Posted by: Neal OFarrell on September 9, 2010
Security researchers recently discovered that more than 40% of the world’s spam is being churned out by just one culprit. The culprit is called the Rustock botnet, and may consist of millions of compromised computers, all press-ganged together to churn out an estimated 46 billion spam emails every single day.
What’s more troubling, most of those compromised computers belong to everyday users, maybe even you. Botnets work by infecting thousands, or in this case millions of computers. They use all kinds of tricks to get on to these computers – phishing scams, infected emails and attachments, Facebook and other social networking infections, and drive-by downloads.

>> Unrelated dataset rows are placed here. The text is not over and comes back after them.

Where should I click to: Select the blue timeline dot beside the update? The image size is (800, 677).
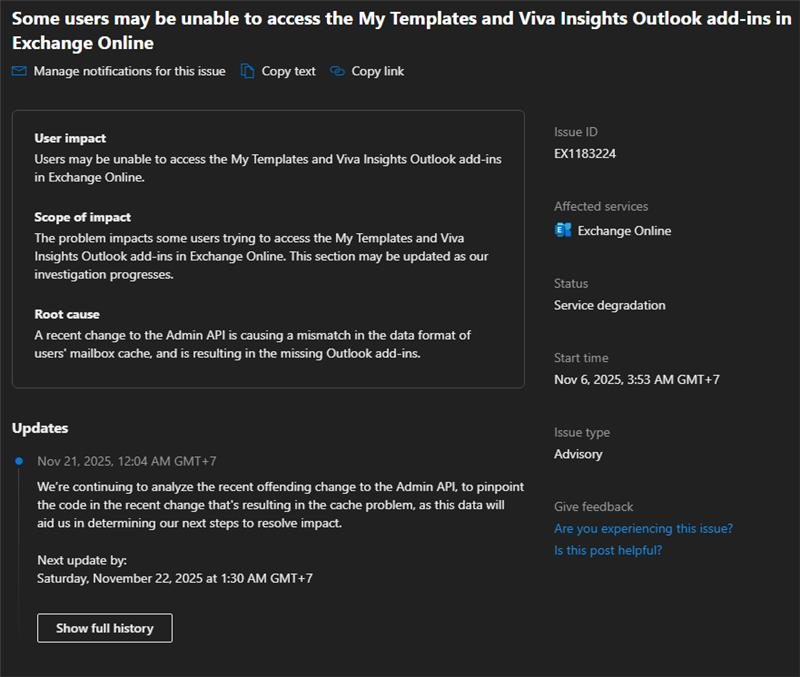click(x=18, y=461)
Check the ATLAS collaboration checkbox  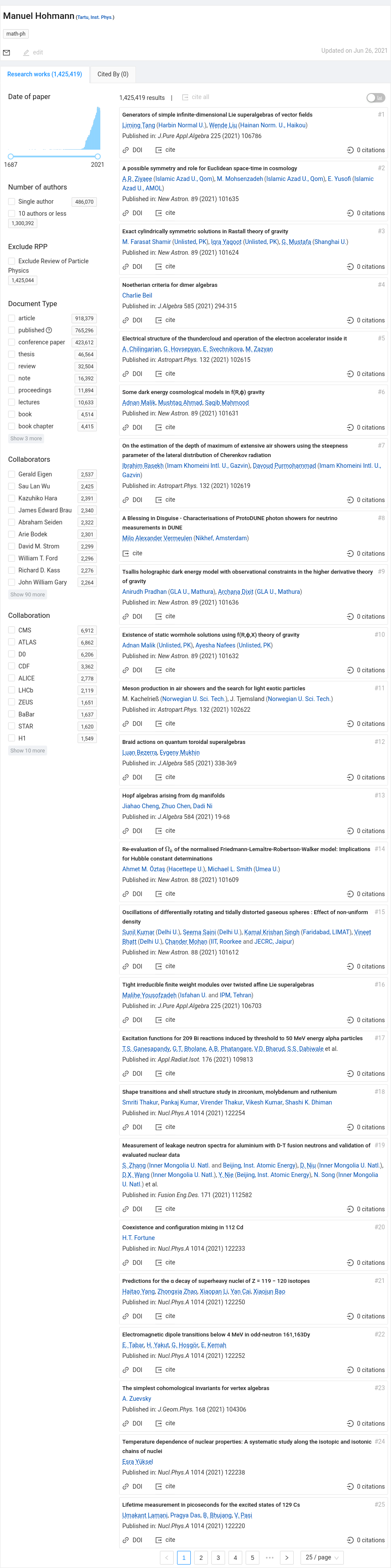tap(12, 642)
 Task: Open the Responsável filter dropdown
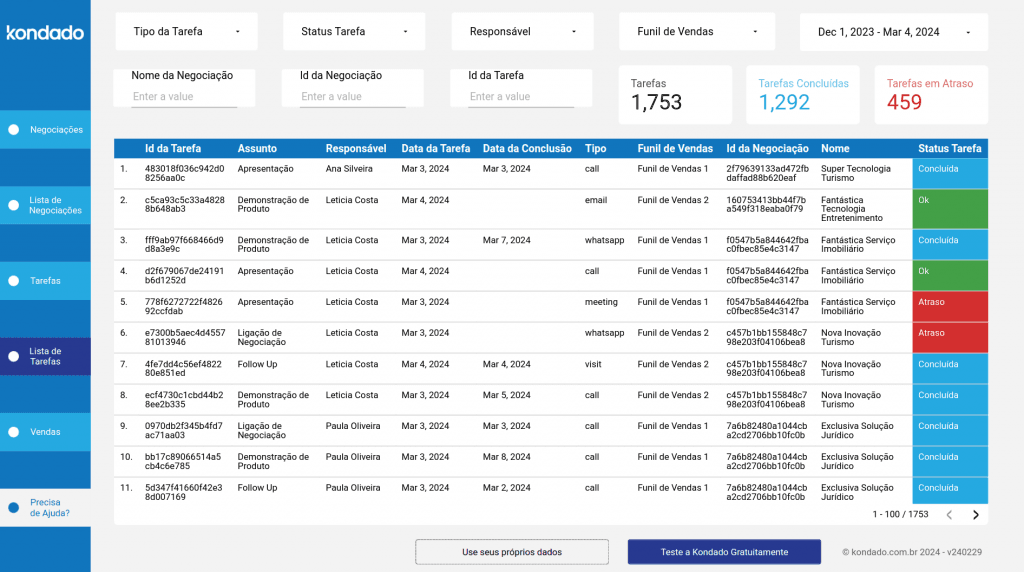[523, 32]
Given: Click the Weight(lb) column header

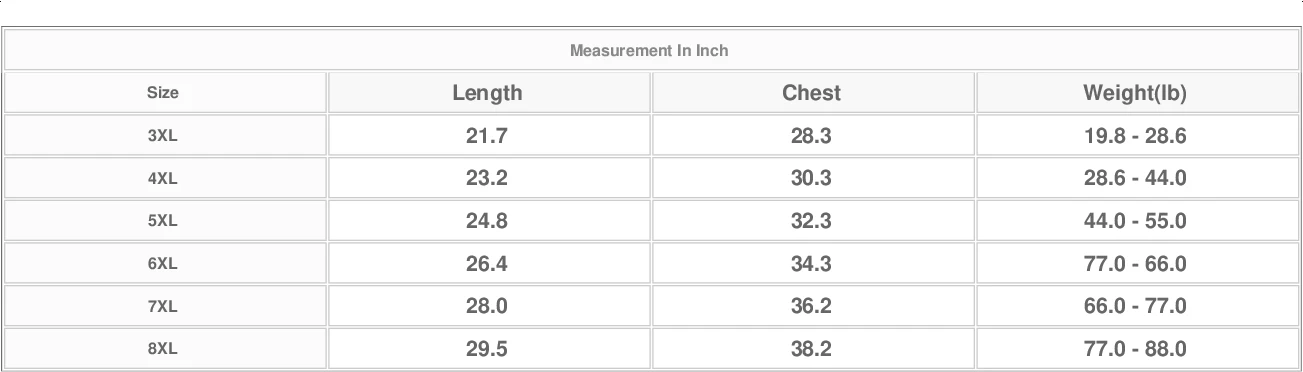Looking at the screenshot, I should [1135, 93].
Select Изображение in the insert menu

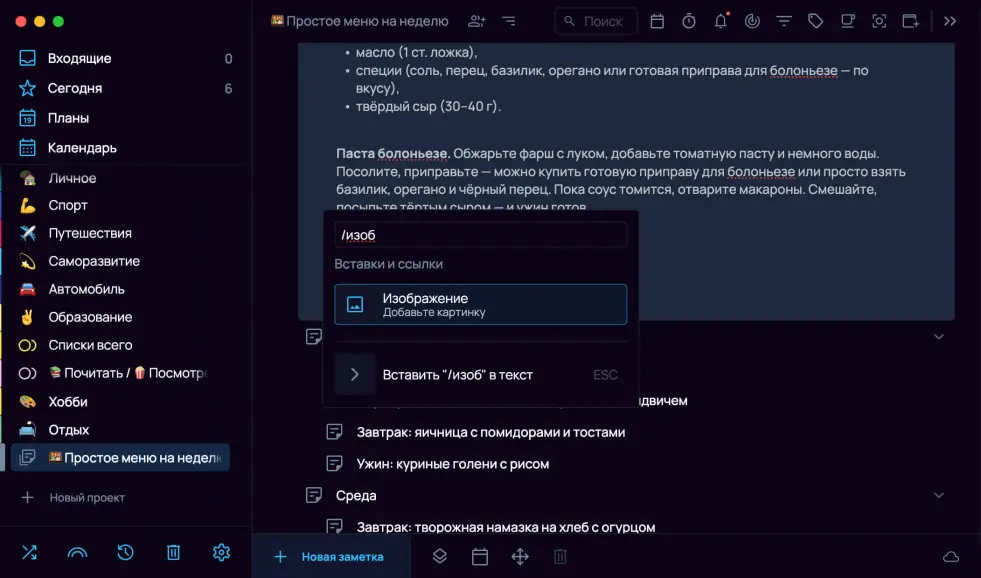(480, 305)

And most of the time they’re successful because so many people (yes, maybe just like you) are not aware of the threat, how it occurs and how they make themselves more vulnerable.
In April of this year, Rustock had already compromised around 2.5 million computers. Once infected, those computers will secretively accept instructions from a bot controller (the hacker) and begin relaying all kinds of spam to millions of email addresses at a time.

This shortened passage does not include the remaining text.